**Given task 1**.
Format everything from the start of the records down to the line containing "Action: (170, 263)" as a JSON list of strings, one string per line and blank lines left out.

[START Excerpt provided]

It gets interesting when we move the camera in more closely and look at the performance of the people entrusted to manage the crisis. In all of these cases, and hundreds more, the pattern of errors is very similar - and yet the circumstances, the type of organisation and the countries involved are all so different. What we are observing arises from the dynamics and pressures that are unique to crises. So what do we know about this strange environment, and why is it so different to the "normal" world in which the same people presumably perform with less catastrophic consequences?

[END Excerpt provided]

**Given task 2**.
Quote the passage on crisis management word for word, from "It gets interesting" down to "less catastrophic consequences?".

[START Supplied material]

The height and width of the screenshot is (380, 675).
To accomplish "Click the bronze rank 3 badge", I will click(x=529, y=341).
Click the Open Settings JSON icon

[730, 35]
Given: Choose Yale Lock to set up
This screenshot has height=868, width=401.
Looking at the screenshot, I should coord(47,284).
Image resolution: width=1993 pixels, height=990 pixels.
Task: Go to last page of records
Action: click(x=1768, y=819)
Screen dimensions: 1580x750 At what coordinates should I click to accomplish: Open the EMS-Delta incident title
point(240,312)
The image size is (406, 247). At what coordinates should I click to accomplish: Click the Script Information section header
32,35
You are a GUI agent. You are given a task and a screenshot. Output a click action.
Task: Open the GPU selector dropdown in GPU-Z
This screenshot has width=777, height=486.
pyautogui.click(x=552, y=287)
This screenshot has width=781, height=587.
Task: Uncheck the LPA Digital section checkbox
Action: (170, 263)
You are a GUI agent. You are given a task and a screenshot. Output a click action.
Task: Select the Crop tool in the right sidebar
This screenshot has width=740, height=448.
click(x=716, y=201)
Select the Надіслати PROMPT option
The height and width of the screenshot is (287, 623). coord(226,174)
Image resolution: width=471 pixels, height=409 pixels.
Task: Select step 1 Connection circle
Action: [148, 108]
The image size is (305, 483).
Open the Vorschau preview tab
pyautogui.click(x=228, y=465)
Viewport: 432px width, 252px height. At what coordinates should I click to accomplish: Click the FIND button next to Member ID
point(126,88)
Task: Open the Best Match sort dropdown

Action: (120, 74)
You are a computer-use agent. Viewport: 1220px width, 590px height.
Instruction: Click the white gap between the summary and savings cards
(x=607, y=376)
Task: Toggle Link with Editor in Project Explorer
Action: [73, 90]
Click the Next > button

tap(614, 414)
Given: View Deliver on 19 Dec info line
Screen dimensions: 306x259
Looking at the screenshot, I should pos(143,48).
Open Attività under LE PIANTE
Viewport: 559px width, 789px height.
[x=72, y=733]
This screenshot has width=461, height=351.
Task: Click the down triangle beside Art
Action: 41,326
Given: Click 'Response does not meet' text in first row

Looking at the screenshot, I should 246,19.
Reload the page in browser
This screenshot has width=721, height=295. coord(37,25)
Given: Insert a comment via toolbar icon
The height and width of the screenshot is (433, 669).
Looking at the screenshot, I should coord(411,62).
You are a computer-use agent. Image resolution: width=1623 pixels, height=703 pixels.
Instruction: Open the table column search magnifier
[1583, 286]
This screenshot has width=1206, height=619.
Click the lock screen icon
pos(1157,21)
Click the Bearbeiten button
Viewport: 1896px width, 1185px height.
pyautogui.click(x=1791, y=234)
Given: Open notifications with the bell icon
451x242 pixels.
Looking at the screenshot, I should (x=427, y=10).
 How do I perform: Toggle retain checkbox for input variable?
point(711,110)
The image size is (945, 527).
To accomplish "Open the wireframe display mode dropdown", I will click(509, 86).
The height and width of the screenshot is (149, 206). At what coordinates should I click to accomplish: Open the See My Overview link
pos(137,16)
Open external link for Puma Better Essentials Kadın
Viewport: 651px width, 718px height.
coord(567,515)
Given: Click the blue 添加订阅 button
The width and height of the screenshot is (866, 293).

[END Supplied material]

**Final result 1**.
[
  "The height and width of the screenshot is (380, 675).",
  "To accomplish \"Click the bronze rank 3 badge\", I will click(x=529, y=341).",
  "Click the Open Settings JSON icon",
  "[730, 35]",
  "Given: Choose Yale Lock to set up",
  "This screenshot has height=868, width=401.",
  "Looking at the screenshot, I should coord(47,284).",
  "Image resolution: width=1993 pixels, height=990 pixels.",
  "Task: Go to last page of records",
  "Action: click(x=1768, y=819)",
  "Screen dimensions: 1580x750 At what coordinates should I click to accomplish: Open the EMS-Delta incident title",
  "point(240,312)",
  "The image size is (406, 247). At what coordinates should I click to accomplish: Click the Script Information section header",
  "32,35",
  "You are a GUI agent. You are given a task and a screenshot. Output a click action.",
  "Task: Open the GPU selector dropdown in GPU-Z",
  "This screenshot has width=777, height=486.",
  "pyautogui.click(x=552, y=287)",
  "This screenshot has width=781, height=587.",
  "Task: Uncheck the LPA Digital section checkbox",
  "Action: (170, 263)"
]

**Final result 2**.
It gets interesting when we move the camera in more closely and look at the performance of the people entrusted to manage the crisis. In all of these cases, and hundreds more, the pattern of errors is very similar - and yet the circumstances, the type of organisation and the countries involved are all so different. What we are observing arises from the dynamics and pressures that are unique to crises. So what do we know about this strange environment, and why is it so different to the "normal" world in which the same people presumably perform with less catastrophic consequences?